- **Problem to solve**: Among the lines below, copy exactly those from the one with "Creator Connect (698, 49)" through the one with "CSAM Policy (430, 2526)", counting both ends.

- **Given entries**:
--- START ---
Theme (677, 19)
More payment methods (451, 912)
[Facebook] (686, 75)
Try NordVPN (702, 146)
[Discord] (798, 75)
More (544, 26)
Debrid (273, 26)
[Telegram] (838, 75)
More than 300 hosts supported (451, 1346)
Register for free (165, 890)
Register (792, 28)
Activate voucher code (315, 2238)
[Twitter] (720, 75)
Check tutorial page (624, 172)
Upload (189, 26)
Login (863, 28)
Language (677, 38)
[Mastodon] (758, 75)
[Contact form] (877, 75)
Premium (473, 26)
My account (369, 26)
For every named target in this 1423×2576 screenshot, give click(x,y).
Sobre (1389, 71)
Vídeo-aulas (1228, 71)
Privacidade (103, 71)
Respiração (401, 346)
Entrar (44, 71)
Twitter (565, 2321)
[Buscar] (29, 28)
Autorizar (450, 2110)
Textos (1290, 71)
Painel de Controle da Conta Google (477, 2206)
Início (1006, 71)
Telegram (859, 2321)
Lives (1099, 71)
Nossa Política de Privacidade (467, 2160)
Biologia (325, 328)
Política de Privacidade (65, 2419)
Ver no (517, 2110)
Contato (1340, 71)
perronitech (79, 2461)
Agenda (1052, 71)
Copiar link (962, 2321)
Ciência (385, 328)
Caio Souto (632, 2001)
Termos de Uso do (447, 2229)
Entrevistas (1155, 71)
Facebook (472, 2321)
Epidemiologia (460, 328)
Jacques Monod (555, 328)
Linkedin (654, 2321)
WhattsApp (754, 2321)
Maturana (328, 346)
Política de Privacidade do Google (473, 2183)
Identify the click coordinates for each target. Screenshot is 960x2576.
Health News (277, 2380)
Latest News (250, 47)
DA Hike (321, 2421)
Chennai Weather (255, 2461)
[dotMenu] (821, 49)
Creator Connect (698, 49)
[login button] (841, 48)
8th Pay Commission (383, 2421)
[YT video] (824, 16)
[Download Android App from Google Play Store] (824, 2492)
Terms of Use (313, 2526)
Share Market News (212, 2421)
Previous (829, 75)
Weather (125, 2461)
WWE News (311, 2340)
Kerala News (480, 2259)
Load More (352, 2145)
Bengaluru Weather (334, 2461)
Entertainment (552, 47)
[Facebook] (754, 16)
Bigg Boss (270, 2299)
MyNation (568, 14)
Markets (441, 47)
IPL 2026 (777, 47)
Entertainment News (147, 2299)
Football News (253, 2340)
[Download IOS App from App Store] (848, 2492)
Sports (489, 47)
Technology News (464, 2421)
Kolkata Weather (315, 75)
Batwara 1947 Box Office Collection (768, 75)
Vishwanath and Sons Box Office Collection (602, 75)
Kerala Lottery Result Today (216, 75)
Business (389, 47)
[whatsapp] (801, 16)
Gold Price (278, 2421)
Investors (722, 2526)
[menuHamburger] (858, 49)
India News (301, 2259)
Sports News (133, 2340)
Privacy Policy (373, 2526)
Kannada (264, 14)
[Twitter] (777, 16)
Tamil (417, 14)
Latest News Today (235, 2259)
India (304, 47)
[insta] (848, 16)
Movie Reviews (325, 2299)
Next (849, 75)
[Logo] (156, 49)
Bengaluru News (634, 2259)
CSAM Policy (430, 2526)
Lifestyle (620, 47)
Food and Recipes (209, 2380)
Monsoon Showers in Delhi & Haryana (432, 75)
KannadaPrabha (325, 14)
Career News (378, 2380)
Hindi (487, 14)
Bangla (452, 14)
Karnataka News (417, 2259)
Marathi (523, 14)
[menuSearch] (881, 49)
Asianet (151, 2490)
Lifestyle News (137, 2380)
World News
--- END ---
- **Expected answer**:
Creator Connect (698, 49)
[login button] (841, 48)
8th Pay Commission (383, 2421)
[YT video] (824, 16)
[Download Android App from Google Play Store] (824, 2492)
Terms of Use (313, 2526)
Share Market News (212, 2421)
Previous (829, 75)
Weather (125, 2461)
WWE News (311, 2340)
Kerala News (480, 2259)
Load More (352, 2145)
Bengaluru Weather (334, 2461)
Entertainment (552, 47)
[Facebook] (754, 16)
Bigg Boss (270, 2299)
MyNation (568, 14)
Markets (441, 47)
IPL 2026 (777, 47)
Entertainment News (147, 2299)
Football News (253, 2340)
[Download IOS App from App Store] (848, 2492)
Sports (489, 47)
Technology News (464, 2421)
Kolkata Weather (315, 75)
Batwara 1947 Box Office Collection (768, 75)
Vishwanath and Sons Box Office Collection (602, 75)
Kerala Lottery Result Today (216, 75)
Business (389, 47)
[whatsapp] (801, 16)
Gold Price (278, 2421)
Investors (722, 2526)
[menuHamburger] (858, 49)
India News (301, 2259)
Sports News (133, 2340)
Privacy Policy (373, 2526)
Kannada (264, 14)
[Twitter] (777, 16)
Tamil (417, 14)
Latest News Today (235, 2259)
India (304, 47)
[insta] (848, 16)
Movie Reviews (325, 2299)
Next (849, 75)
[Logo] (156, 49)
Bengaluru News (634, 2259)
CSAM Policy (430, 2526)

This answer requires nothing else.